• _Collected data_

- - - -

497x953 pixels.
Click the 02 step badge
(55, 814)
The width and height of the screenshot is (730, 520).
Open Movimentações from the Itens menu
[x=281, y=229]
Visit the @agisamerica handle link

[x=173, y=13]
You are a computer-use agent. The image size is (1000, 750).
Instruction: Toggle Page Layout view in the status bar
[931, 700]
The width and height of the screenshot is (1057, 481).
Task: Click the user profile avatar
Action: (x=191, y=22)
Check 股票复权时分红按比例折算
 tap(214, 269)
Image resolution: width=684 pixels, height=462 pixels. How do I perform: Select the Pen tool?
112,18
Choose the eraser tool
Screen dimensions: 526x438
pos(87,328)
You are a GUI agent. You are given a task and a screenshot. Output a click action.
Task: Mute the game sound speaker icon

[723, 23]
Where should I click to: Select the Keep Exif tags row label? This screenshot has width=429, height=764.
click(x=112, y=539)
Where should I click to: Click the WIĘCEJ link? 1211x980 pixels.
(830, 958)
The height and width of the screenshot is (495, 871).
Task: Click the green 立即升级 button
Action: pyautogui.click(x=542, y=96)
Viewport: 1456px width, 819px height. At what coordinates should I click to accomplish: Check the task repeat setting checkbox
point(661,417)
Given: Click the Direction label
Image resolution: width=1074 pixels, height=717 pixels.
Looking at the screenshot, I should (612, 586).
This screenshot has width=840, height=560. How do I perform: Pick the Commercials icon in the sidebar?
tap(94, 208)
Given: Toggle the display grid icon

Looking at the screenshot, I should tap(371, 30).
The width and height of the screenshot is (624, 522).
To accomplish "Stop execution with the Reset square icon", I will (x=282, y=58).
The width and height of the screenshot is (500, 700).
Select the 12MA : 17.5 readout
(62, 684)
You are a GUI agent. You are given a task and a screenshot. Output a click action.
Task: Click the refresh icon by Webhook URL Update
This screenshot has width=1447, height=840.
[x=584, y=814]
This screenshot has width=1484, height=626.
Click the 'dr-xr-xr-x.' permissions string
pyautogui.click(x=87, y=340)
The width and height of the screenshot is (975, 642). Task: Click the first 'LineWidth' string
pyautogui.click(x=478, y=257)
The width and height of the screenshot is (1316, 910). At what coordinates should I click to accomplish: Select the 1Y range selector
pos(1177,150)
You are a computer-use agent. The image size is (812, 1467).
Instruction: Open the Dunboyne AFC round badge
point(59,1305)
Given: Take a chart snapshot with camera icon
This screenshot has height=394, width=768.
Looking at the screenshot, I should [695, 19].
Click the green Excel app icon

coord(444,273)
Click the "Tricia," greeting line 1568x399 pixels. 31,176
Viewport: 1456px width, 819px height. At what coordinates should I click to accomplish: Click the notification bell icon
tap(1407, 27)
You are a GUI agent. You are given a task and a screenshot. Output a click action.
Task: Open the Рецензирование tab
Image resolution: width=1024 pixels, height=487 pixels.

- - - -

• _TRY IT_
Reproduce exactly what appears from the line containing "You are a computer-use agent. The image size is (812, 1467)." down to the final line of the data.

• _OUTPUT FOR THIS EXERCISE_
You are a computer-use agent. The image size is (812, 1467).
Instruction: Open the Dunboyne AFC round badge
point(59,1305)
Given: Take a chart snapshot with camera icon
This screenshot has height=394, width=768.
Looking at the screenshot, I should [695, 19].
Click the green Excel app icon

coord(444,273)
Click the "Tricia," greeting line 1568x399 pixels. 31,176
Viewport: 1456px width, 819px height. At what coordinates should I click to accomplish: Click the notification bell icon
tap(1407, 27)
You are a GUI agent. You are given a task and a screenshot. Output a click action.
Task: Open the Рецензирование tab
Image resolution: width=1024 pixels, height=487 pixels.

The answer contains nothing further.